転職を考えている場合は、資格取得と同時に「自分がAWSをどう使った経験があるのか」を言語化しておくことが大切です。
30代だからこその学び直しの強み
最後に、30代から資格を学び始めることの強みを改めて考えてみましょう。
若い時代と違い、30代社会人には「実務経験」「人間関係」「責任感」といった土台があります。AWS認定資格の内容も、仕事の中で「ああ、これのことか」と実感しながら学べる部分が多いはずです。逆に言えば、新卒で習う一般的な資格試験よりも、実践的な学びが可能です。
また、自分のペースを知っているからこそ、無理のない学習計画を立てられます。これは、試験合格率を大きく左右する要素です。
「30代だから遅い」のではなく、「30代だから今から学ぶ意味がある」という視点で、AWS認定資格への学び直しを検討してみてはいかがでしょうか。
次のステップ 今日からできること
ここまで読んで、AWS認定資格への興味が少し高まったなら、今日から以下のどれか1つを実行してみましょう。
- AWS公式サイトで「Cloud Practitioner」の試験概要を読む(15分程度)
- YouTubeでAWS初心者向けの解説動画を1本見る(10~20分程度)
- 図書館の蔵書検索でAWS入門の本があるか調べる(5分程度)
- Udemyで無料のAWS講座を探して、1つのセクションを見る(10~30分程度)
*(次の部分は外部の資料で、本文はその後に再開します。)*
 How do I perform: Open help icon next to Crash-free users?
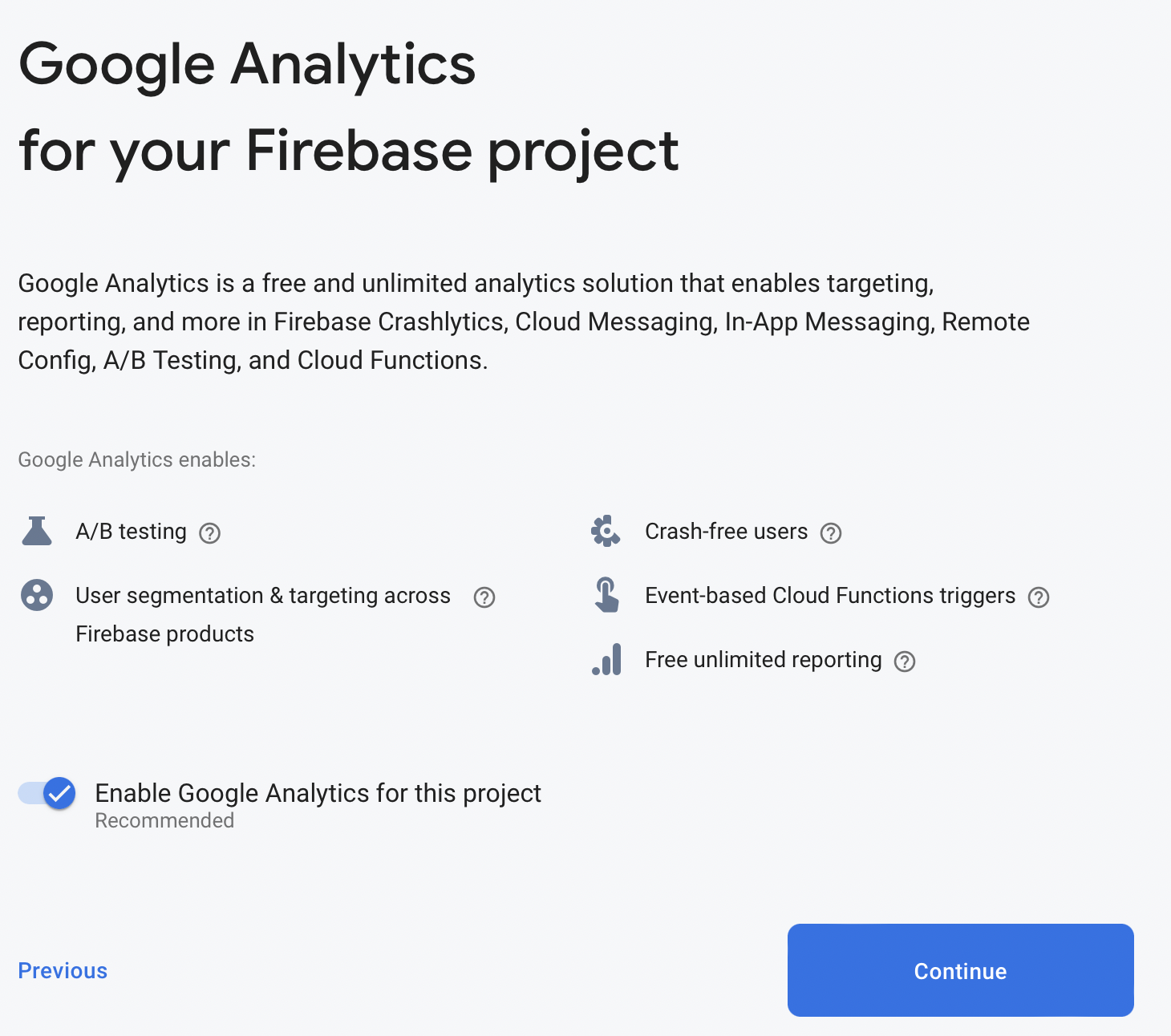pos(831,533)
大切なのは「完璧に理解すること」ではなく、「自分がこの分野をどう感じるか」を知ることです。やってみて「面白そう」「続けられそう」と感じたら、学習計画を立てる段階へ進みます。
資格取得は目的ではなく、自分の仕事やキャリアをアップデートするための手段です。その視点を大切にしながら、30代からの学び直しを進めていってください。
よくある質問
Q. AWS認定資格を取るには、プログラミングの知識が必ず必要ですか?
入門レベルの資格(Cloud Practitioner)であれば、基本的なIT知識があれば十分です。プログラミング経験がなくても学習は可能ですが、IT用語の理解に少し時間がかかるかもしれません。
Q. 30代で資格を取った後、実際に転職や昇進につながった人はいますか?
クラウドスキルの需要が高いため、IT系企業や大手企業では評価される傾向があります。ただし、資格だけでなく、実務経験や実装できる力が合わせて求められることが多いです。
Q. AWS認定資格の学習期間は、どのくらい見ておけばよいですか?
Cloud Practitionerで1~3ヶ月、Solutions Architectで3~6ヶ月が目安です。仕事の忙しさや前提知識によって大きく変わるため、まずは試験概要と出題範囲を確認することをお勧めします。